Task prompt
Starting at the line that contains "Click the selection" and stopping after the line that contains "[x=1269, y=44]", present those records as a Markdown table with the columns Row and Line, numbering each row and omitting blank lines.

Record extracts
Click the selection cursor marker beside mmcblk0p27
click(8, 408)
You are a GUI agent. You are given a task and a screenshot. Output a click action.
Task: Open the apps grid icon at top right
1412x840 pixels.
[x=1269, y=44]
...
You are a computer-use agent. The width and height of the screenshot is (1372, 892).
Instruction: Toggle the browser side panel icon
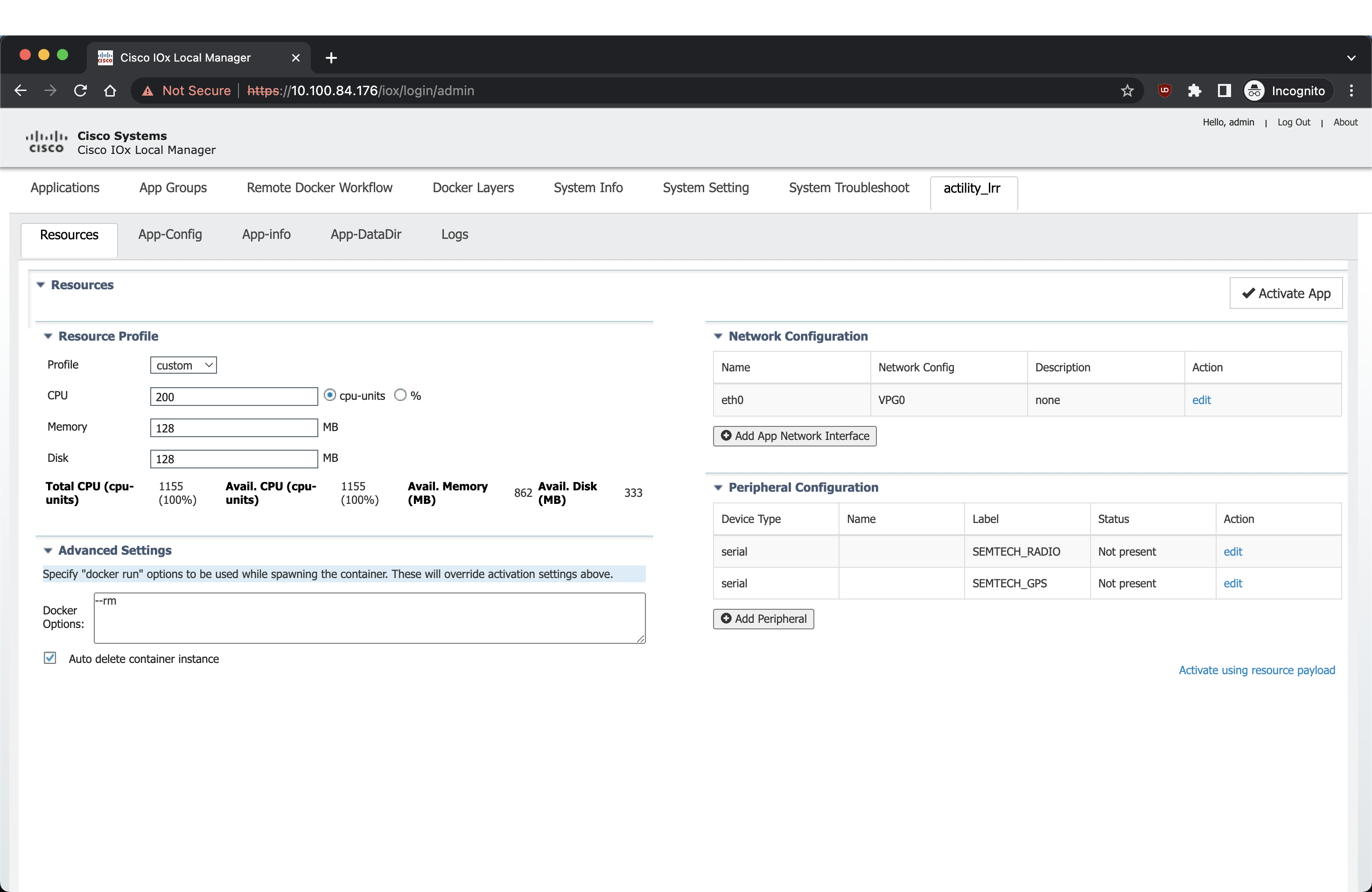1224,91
==
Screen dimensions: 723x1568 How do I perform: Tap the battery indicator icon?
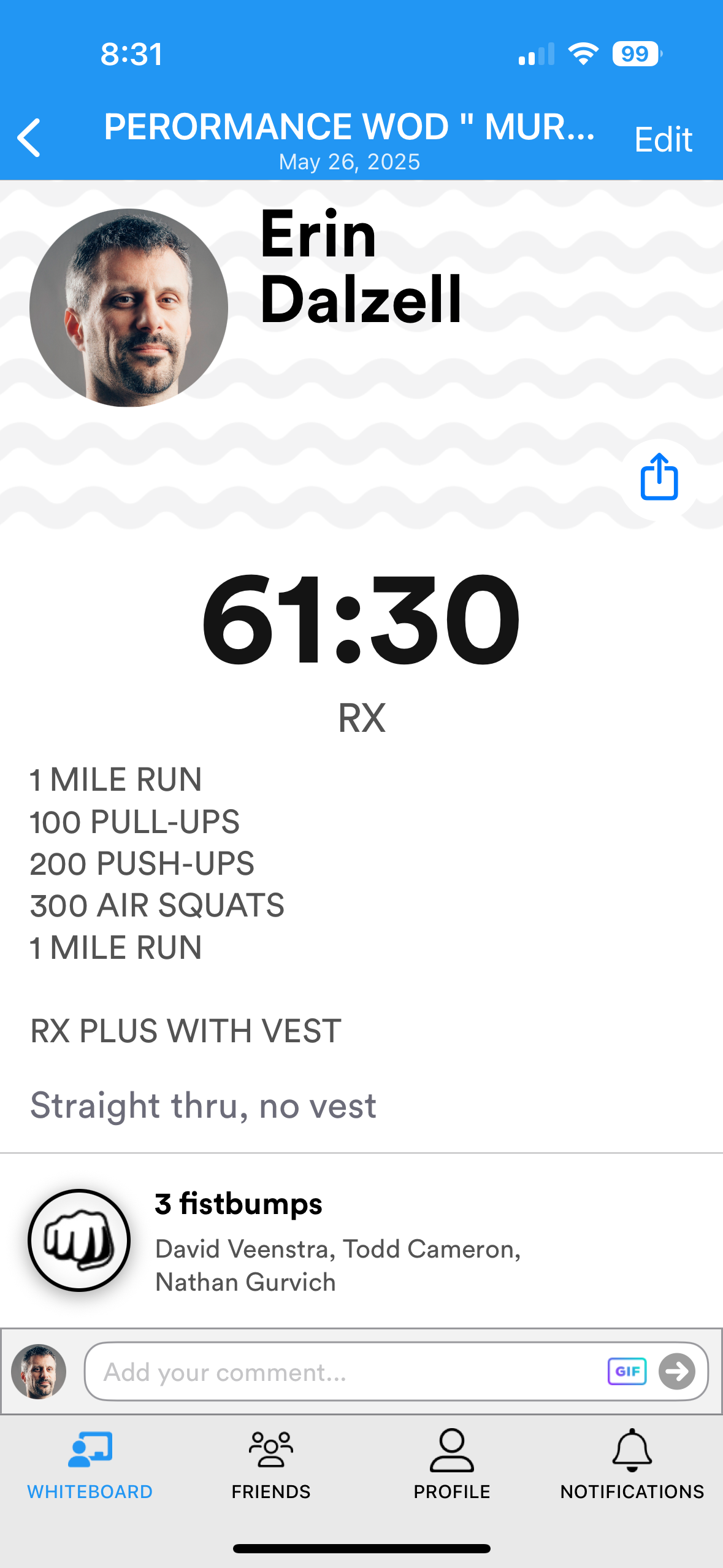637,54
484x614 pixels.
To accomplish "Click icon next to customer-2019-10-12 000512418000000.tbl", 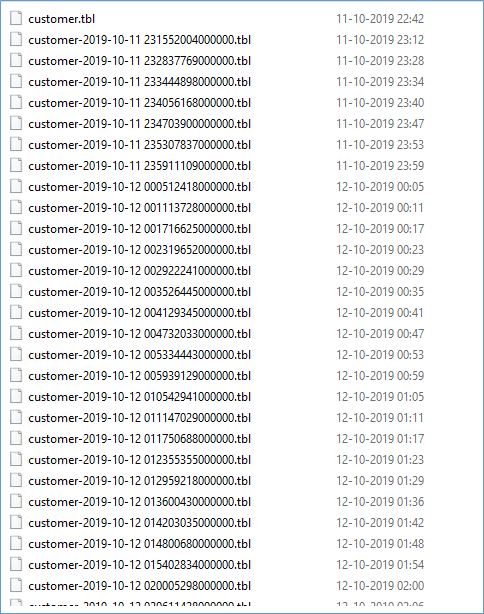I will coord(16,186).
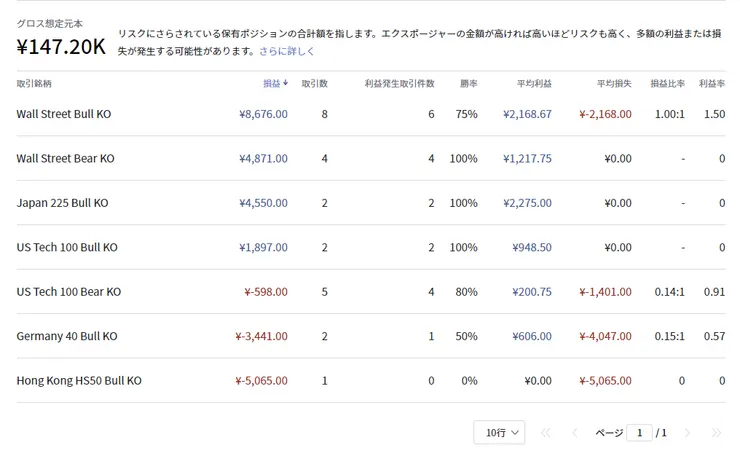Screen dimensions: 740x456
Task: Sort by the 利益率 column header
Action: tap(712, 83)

Final result
| Row | Line |
|---|---|
| 1 | Click the selection cursor marker beside mmcblk0p27 |
| 2 | click(8, 408) |
| 3 | You are a GUI agent. You are given a task and a screenshot. Output a click action. |
| 4 | Task: Open the apps grid icon at top right |
| 5 | 1412x840 pixels. |
| 6 | [x=1269, y=44] |